13.2. Force majeure shall include any circumstance independent of the will of Dolphin which permanently or temporarily prevents performance of the Agreement, as well as - insofar as not already included - war (threat of war), riots, strikes, (natural) disasters, accidents, government measures, delays in / failure to deliver from suppliers (including waste processors and suppliers of fuel, energy and water, etc. ), transport difficulties, fire and breakdowns in the business of Dolphin or its suppliers, revocation of permits of Dolphin and/or its suppliers.


Article 14. Intellectual property and confidentiality


14.1. All drawings, documents and data provided by Dolphin to the Other Party shall remain the property of Dolphin. Dolphin retains the copyright thereon.
14.2. The Other Party shall keep the existence and content of the Agreement and all confidential information that comes to the attention of the Other Party in the context of the performance of the Agreement confidential and shall use it exclusively for the performance of the Agreement. This obligation of confidentiality shall continue to exist for 2 (two) years after the termination of the Agreement.


Article 15. Conversion


15.1. If any provision of these Conditions of Sale is void or otherwise non-binding, this shall not affect the validity and applicability of the remaining provisions. In the event of a void or non-binding provision, Dolphin and the Other Party shall be deemed to have agreed instead on a provision that is legally valid and/or binding and the purport of which corresponds as far as possible to the non-legally valid or non-binding provision.

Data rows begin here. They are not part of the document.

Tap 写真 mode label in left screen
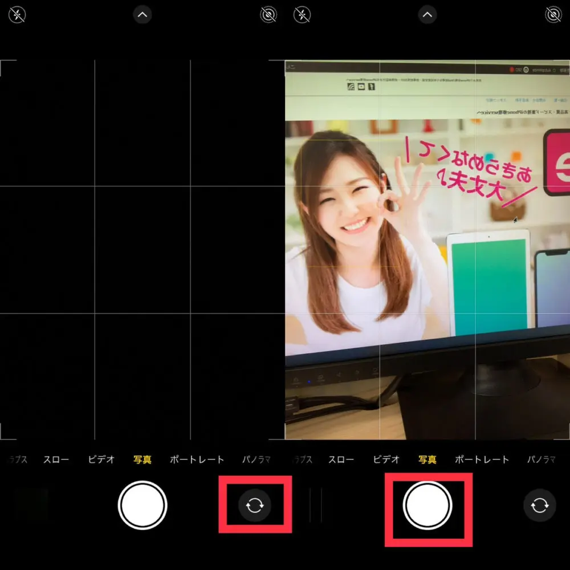570x570 pixels. (143, 459)
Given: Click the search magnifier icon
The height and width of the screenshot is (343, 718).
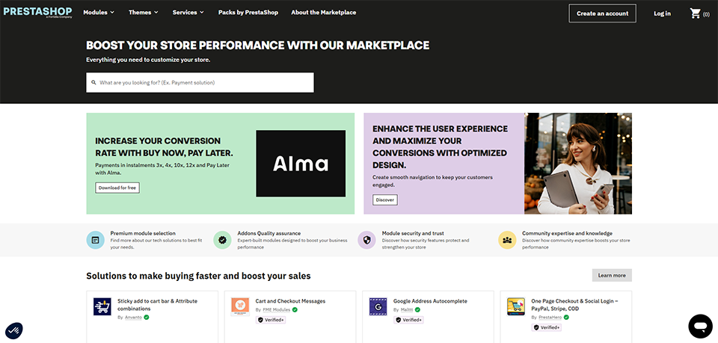Looking at the screenshot, I should [x=93, y=82].
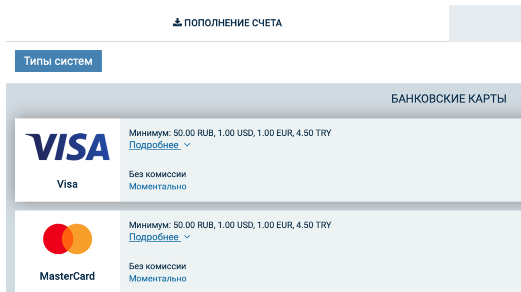The height and width of the screenshot is (292, 521).
Task: Click the БАНКОВСКИЕ КАРТЫ section header
Action: pos(448,99)
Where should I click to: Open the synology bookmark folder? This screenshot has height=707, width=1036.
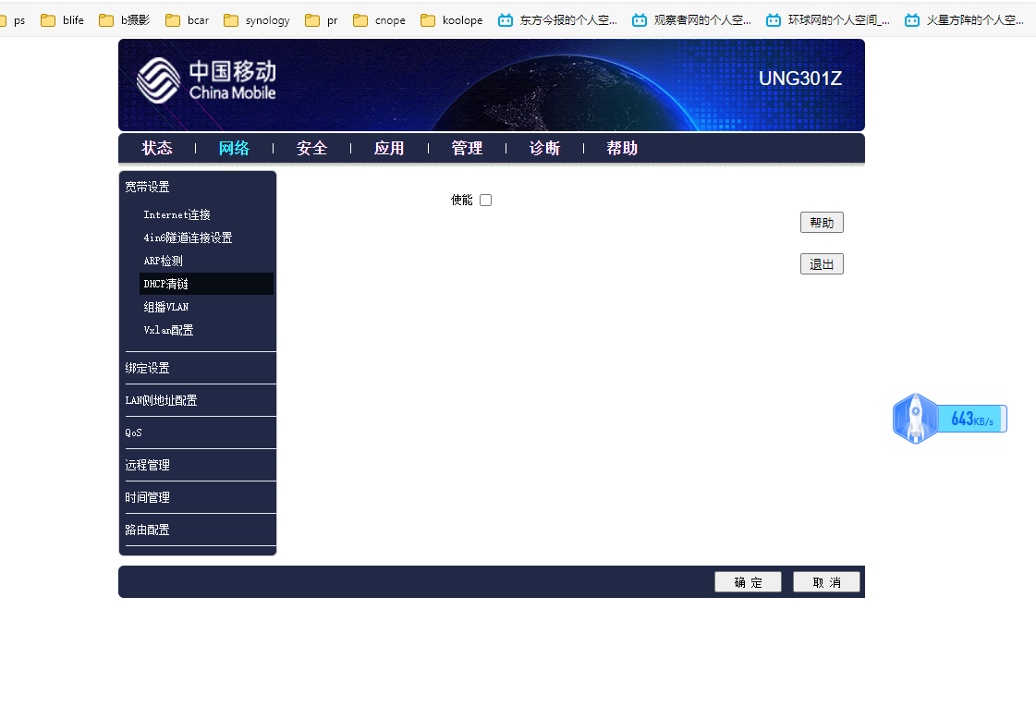tap(257, 20)
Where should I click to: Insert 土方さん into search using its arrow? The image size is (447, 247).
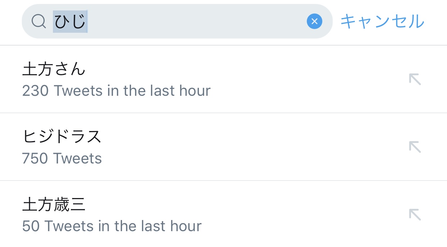[x=415, y=79]
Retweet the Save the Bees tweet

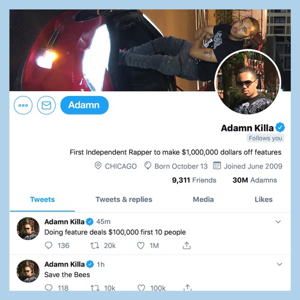95,288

Article 16. Applicable laws and regulations


16.1. The Other Party must comply with applicable laws and regulations in the conduct of its business and the Agreement.

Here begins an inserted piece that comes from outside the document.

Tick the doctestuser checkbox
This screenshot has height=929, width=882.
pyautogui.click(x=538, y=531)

Article 17. Applicable law and dispute resolution


17.1. All Agreements and the performance thereof, to which these Conditions of Sale relate in whole or in part, shall be governed exclusively by Dutch law. The Vienna Sales Convention is hereby declared inapplicable between the parties.
17.2. In the event of a dispute between the Other Party and Dolphin, these parties shall at all times first attempt to settle it amicably.
17.3. If a dispute cannot be settled amicably, it shall, insofar as it falls within the competence of the District Court, be submitted exclusively to the competent court in the district of Rotterdam, the Netherlands.